Saved data entries
::::

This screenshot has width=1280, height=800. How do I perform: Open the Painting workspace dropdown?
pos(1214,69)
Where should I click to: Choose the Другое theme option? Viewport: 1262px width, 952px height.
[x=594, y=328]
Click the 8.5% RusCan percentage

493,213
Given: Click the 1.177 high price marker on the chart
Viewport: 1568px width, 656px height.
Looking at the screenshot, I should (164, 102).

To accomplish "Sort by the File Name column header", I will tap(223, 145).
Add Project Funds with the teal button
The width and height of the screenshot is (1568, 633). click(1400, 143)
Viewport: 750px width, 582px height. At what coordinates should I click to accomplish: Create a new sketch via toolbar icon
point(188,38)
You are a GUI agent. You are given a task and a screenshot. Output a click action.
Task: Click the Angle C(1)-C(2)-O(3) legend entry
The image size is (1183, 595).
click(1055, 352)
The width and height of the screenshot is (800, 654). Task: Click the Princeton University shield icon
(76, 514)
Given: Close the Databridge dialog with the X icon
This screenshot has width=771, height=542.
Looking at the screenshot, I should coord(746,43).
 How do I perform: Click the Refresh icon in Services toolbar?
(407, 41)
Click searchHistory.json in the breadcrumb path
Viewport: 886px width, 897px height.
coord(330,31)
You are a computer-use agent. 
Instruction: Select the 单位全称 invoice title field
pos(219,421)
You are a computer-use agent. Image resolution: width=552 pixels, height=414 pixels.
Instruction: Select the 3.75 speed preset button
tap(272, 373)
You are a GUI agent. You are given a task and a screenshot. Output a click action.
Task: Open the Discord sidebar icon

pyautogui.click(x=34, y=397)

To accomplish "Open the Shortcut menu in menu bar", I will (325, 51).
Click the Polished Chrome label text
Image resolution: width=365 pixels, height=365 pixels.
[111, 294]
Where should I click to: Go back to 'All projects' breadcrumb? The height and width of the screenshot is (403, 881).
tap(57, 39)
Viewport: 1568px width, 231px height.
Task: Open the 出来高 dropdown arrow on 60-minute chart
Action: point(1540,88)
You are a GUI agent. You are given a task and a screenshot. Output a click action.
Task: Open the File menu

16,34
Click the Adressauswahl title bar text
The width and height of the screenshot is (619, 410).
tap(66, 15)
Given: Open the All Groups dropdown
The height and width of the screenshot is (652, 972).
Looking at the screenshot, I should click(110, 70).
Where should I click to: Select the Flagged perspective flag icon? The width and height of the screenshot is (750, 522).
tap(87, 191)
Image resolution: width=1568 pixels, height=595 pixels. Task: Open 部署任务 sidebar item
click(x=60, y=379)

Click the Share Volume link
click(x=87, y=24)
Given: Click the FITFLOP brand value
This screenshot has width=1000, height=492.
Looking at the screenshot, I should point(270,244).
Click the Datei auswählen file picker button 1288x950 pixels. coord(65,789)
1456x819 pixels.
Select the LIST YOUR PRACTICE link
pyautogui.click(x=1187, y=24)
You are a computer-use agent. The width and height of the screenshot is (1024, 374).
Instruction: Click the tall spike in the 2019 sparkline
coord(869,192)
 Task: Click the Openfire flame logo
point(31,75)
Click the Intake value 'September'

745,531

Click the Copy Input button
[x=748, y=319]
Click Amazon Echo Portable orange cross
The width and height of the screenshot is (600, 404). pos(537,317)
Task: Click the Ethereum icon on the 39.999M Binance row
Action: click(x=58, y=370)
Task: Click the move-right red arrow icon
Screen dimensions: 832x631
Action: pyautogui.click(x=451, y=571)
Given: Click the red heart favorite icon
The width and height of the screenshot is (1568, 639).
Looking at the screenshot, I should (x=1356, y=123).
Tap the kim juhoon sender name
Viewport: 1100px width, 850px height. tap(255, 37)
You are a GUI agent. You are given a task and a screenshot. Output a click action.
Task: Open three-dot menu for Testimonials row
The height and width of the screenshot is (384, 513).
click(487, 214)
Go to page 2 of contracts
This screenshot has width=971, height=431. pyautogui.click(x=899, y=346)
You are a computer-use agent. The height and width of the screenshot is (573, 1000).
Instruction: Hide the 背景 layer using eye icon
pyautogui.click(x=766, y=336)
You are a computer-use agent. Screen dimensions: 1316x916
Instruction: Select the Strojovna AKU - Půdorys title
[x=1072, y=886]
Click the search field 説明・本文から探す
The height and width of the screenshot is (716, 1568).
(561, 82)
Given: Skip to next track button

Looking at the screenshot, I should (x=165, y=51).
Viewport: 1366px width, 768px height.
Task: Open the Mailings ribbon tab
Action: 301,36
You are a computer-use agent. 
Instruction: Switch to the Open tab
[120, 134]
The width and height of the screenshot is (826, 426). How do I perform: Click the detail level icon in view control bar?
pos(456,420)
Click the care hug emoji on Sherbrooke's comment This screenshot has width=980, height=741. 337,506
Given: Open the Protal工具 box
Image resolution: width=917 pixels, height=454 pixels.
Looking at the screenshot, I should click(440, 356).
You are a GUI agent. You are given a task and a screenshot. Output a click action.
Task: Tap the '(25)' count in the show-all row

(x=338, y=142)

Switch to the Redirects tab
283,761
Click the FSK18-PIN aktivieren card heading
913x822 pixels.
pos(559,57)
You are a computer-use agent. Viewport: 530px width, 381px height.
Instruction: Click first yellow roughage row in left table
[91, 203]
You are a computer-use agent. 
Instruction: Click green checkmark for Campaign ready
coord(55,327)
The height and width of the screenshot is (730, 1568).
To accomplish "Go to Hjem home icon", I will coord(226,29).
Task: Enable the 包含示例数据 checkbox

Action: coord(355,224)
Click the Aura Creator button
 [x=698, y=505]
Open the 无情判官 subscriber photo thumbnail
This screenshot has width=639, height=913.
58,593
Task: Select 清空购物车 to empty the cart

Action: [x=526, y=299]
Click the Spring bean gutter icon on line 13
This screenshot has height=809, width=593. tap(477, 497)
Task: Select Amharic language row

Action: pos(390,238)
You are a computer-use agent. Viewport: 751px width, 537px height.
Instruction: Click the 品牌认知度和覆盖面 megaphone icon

::::

What the exercise asks: Word for word, write out every record.

Answer to the problem:
This screenshot has width=1280, height=800. How do I perform: Open the Painting workspace dropdown?
pos(1214,69)
Where should I click to: Choose the Другое theme option? Viewport: 1262px width, 952px height.
[x=594, y=328]
Click the 8.5% RusCan percentage

493,213
Given: Click the 1.177 high price marker on the chart
Viewport: 1568px width, 656px height.
Looking at the screenshot, I should (164, 102).

To accomplish "Sort by the File Name column header", I will tap(223, 145).
Add Project Funds with the teal button
The width and height of the screenshot is (1568, 633). click(1400, 143)
Viewport: 750px width, 582px height. At what coordinates should I click to accomplish: Create a new sketch via toolbar icon
point(188,38)
You are a GUI agent. You are given a task and a screenshot. Output a click action.
Task: Click the Angle C(1)-C(2)-O(3) legend entry
The image size is (1183, 595).
click(1055, 352)
The width and height of the screenshot is (800, 654). Task: Click the Princeton University shield icon
(76, 514)
Given: Close the Databridge dialog with the X icon
This screenshot has width=771, height=542.
Looking at the screenshot, I should coord(746,43).
 How do I perform: Click the Refresh icon in Services toolbar?
(407, 41)
Click searchHistory.json in the breadcrumb path
Viewport: 886px width, 897px height.
coord(330,31)
You are a computer-use agent. 
Instruction: Select the 单位全称 invoice title field
pos(219,421)
You are a computer-use agent. Image resolution: width=552 pixels, height=414 pixels.
Instruction: Select the 3.75 speed preset button
tap(272, 373)
You are a GUI agent. You are given a task and a screenshot. Output a click action.
Task: Open the Discord sidebar icon

pyautogui.click(x=34, y=397)

To accomplish "Open the Shortcut menu in menu bar", I will (325, 51).
Click the Polished Chrome label text
Image resolution: width=365 pixels, height=365 pixels.
[111, 294]
Where should I click to: Go back to 'All projects' breadcrumb? The height and width of the screenshot is (403, 881).
tap(57, 39)
Viewport: 1568px width, 231px height.
Task: Open the 出来高 dropdown arrow on 60-minute chart
Action: point(1540,88)
You are a GUI agent. You are given a task and a screenshot. Output a click action.
Task: Open the File menu

16,34
Click the Adressauswahl title bar text
The width and height of the screenshot is (619, 410).
tap(66, 15)
Given: Open the All Groups dropdown
The height and width of the screenshot is (652, 972).
Looking at the screenshot, I should click(110, 70).
Where should I click to: Select the Flagged perspective flag icon? The width and height of the screenshot is (750, 522).
tap(87, 191)
Image resolution: width=1568 pixels, height=595 pixels. Task: Open 部署任务 sidebar item
click(x=60, y=379)

Click the Share Volume link
click(x=87, y=24)
Given: Click the FITFLOP brand value
This screenshot has width=1000, height=492.
Looking at the screenshot, I should point(270,244).
Click the Datei auswählen file picker button 1288x950 pixels. coord(65,789)
1456x819 pixels.
Select the LIST YOUR PRACTICE link
pyautogui.click(x=1187, y=24)
You are a computer-use agent. The width and height of the screenshot is (1024, 374).
Instruction: Click the tall spike in the 2019 sparkline
coord(869,192)
 Task: Click the Openfire flame logo
point(31,75)
Click the Intake value 'September'

745,531

Click the Copy Input button
[x=748, y=319]
Click Amazon Echo Portable orange cross
The width and height of the screenshot is (600, 404). pos(537,317)
Task: Click the Ethereum icon on the 39.999M Binance row
Action: click(x=58, y=370)
Task: Click the move-right red arrow icon
Screen dimensions: 832x631
Action: pyautogui.click(x=451, y=571)
Given: Click the red heart favorite icon
The width and height of the screenshot is (1568, 639).
Looking at the screenshot, I should (x=1356, y=123).
Tap the kim juhoon sender name
Viewport: 1100px width, 850px height. tap(255, 37)
You are a GUI agent. You are given a task and a screenshot. Output a click action.
Task: Open three-dot menu for Testimonials row
The height and width of the screenshot is (384, 513).
click(487, 214)
Go to page 2 of contracts
This screenshot has width=971, height=431. pyautogui.click(x=899, y=346)
You are a computer-use agent. The height and width of the screenshot is (573, 1000).
Instruction: Hide the 背景 layer using eye icon
pyautogui.click(x=766, y=336)
You are a computer-use agent. Screen dimensions: 1316x916
Instruction: Select the Strojovna AKU - Půdorys title
[x=1072, y=886]
Click the search field 説明・本文から探す
The height and width of the screenshot is (716, 1568).
(561, 82)
Given: Skip to next track button

Looking at the screenshot, I should (x=165, y=51).
Viewport: 1366px width, 768px height.
Task: Open the Mailings ribbon tab
Action: 301,36
You are a computer-use agent. 
Instruction: Switch to the Open tab
[120, 134]
The width and height of the screenshot is (826, 426). How do I perform: Click the detail level icon in view control bar?
pos(456,420)
Click the care hug emoji on Sherbrooke's comment This screenshot has width=980, height=741. 337,506
Given: Open the Protal工具 box
Image resolution: width=917 pixels, height=454 pixels.
Looking at the screenshot, I should click(440, 356).
You are a GUI agent. You are given a task and a screenshot. Output a click action.
Task: Tap the '(25)' count in the show-all row

(x=338, y=142)

Switch to the Redirects tab
283,761
Click the FSK18-PIN aktivieren card heading
913x822 pixels.
pos(559,57)
You are a computer-use agent. Viewport: 530px width, 381px height.
Instruction: Click first yellow roughage row in left table
[91, 203]
You are a computer-use agent. 
Instruction: Click green checkmark for Campaign ready
coord(55,327)
The height and width of the screenshot is (730, 1568).
To accomplish "Go to Hjem home icon", I will coord(226,29).
Task: Enable the 包含示例数据 checkbox

Action: coord(355,224)
Click the Aura Creator button
 [x=698, y=505]
Open the 无情判官 subscriber photo thumbnail
This screenshot has width=639, height=913.
58,593
Task: Select 清空购物车 to empty the cart

Action: [x=526, y=299]
Click the Spring bean gutter icon on line 13
This screenshot has height=809, width=593. tap(477, 497)
Task: Select Amharic language row

Action: pos(390,238)
You are a computer-use agent. Viewport: 751px width, 537px height.
Instruction: Click the 品牌认知度和覆盖面 megaphone icon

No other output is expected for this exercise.